### [Zu erledigen]
a – Prüfen Sie anhand des Artikels über Dietrich Mateschitz, ob die folgenden Aussagen zutreffen: (i) Mateschitz war mit 38 Jahren Marketingdirektor bei Blendax. (ii) Heute fährt Mateschitz in seinem Auto. (iii) Sein Privatvermögen beträgt fünf Milliarden Euro. Beantworten Sie jede mit Ja oder Nein und zitieren Sie die ausschlaggebenden Worte des Textes wörtlich.
b – Schreiben Sie aus dem Artikel über Dietrich Mateschitz den Abschnitt von „Marco Lauer“ bis einschließlich „Milliarden Euro Privatvermögen.“ wortgetreu ab.
c – Schreiben Sie den Zeitungsartikel über Dietrich Mateschitz im Anschluss an seinen letzten Satz weiter.

### [Lesetext]
%%
Von der Wiener Zeitung freundlicherweise zur Verfügung gestellt. (Samstag, 19. Jänner 2008)

von

Marco Lauer


Dietrich Mateschitz
Dietrich Mateschitz, der österreichische Erfolgsmensch
Foto: EPA

Der Salzburger Unternehmer Dietrich Mateschitz hat das geschafft, was sich viele, die eine Idee haben, erträumen: Er hat eine Vorstellung in ein erfolgreiches Verkaufskonzept verwandelt.

In einer Wohnung in der Salzburger Alpenstraße begann 1984 das zweite Leben des Dietrich Mateschitz. Damals fuhr er in seinem Auto, heute fliegt er in einem seiner Flugzeuge. Damals war er Marketingdirektor des Zahnpastaherstellers Blendax, ein gut situierter Mann von 38 Jahren, heute ist er 63 und der reichste Mann in Österreich – drei Milliarden Euro Privatvermögen.
%%
### [Bereitgestellte Datensätze]
%%
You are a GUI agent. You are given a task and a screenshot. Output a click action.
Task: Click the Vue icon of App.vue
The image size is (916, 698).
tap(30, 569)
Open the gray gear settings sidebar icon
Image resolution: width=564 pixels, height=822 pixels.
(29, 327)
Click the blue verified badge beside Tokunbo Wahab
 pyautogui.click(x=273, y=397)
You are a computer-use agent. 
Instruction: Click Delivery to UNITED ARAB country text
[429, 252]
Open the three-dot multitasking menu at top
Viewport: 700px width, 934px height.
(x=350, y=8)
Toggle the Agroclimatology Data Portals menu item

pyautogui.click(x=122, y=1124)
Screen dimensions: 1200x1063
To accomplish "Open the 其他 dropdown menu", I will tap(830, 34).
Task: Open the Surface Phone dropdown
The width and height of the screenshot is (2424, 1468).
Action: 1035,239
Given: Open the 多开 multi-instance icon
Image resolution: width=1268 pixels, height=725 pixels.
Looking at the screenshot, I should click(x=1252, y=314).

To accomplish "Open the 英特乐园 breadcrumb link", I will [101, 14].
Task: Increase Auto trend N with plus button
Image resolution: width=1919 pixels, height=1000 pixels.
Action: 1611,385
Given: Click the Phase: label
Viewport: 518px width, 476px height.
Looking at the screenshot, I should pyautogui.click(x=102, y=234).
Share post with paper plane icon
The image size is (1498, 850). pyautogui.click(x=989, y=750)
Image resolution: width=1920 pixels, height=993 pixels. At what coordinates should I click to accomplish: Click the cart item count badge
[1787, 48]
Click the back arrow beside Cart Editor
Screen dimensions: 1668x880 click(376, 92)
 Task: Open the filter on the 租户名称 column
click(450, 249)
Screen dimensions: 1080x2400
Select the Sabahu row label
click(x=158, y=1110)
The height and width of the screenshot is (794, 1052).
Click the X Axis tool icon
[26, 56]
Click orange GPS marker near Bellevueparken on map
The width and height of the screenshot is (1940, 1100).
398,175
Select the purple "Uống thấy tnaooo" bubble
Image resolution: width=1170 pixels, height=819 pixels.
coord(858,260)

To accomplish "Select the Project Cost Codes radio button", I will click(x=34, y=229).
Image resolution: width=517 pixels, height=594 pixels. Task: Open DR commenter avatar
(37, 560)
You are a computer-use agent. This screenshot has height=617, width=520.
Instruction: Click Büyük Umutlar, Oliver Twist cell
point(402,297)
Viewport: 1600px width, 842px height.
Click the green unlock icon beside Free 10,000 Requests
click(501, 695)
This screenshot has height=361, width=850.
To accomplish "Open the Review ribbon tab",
%%
### [Antworten]
a –
(i) Ja – „Damals war er Marketingdirektor des Zahnpastaherstellers Blendax, ein gut situierter Mann von 38 Jahren“
(ii) Nein – „heute fliegt er in einem seiner Flugzeuge“
(iii) Nein – „drei Milliarden Euro Privatvermögen“

b –
Marco Lauer


Dietrich Mateschitz
Dietrich Mateschitz, der österreichische Erfolgsmensch
Foto: EPA

Der Salzburger Unternehmer Dietrich Mateschitz hat das geschafft, was sich viele, die eine Idee haben, erträumen: Er hat eine Vorstellung in ein erfolgreiches Verkaufskonzept verwandelt.

In einer Wohnung in der Salzburger Alpenstraße begann 1984 das zweite Leben des Dietrich Mateschitz. Damals fuhr er in seinem Auto, heute fliegt er in einem seiner Flugzeuge. Damals war er Marketingdirektor des Zahnpastaherstellers Blendax, ein gut situierter Mann von 38 Jahren, heute ist er 63 und der reichste Mann in Österreich – drei Milliarden Euro Privatvermögen.

c –
Dietrich Mateschitz hat es geschafft. Seine Idee war: Red Bull . Die zog er durch, eisern, zäh und ausdauernd. Gegen alle Zweifler, die ihm und seinem neuen Unternehmen maximal ein halbes Jahr gaben, bis der Eintrag im Firmenregister wieder gestrichen würde. Es kam anders. Red Bull ist seit zwanzig Jahren Marktführer in Bereich der Energydrinks, eine Weltmarke, die nur noch eine Liga unter Coca-Cola spielt.

"Cigars Lounge" steht an der Tür, die Mateschitzs persönliche Referentin öffnet. Die Tür hat außen keine Klinke, die man drücken kann. Hierher werden alle geführt, die zu ihm wollen: Ideengeber, Geschäftspartner, Bittsteller, Journalisten. Wenn er hier ist, zwei oder drei Tage die Woche, ist seine Zeit dicht verplant, ein Gespräch nach dem anderen, von morgens bis abends. Ähnlich wie Filmstars, nur, dass Mateschitz, wie es heißt, wesentlich aufmerksamer sei als ein Filmstar.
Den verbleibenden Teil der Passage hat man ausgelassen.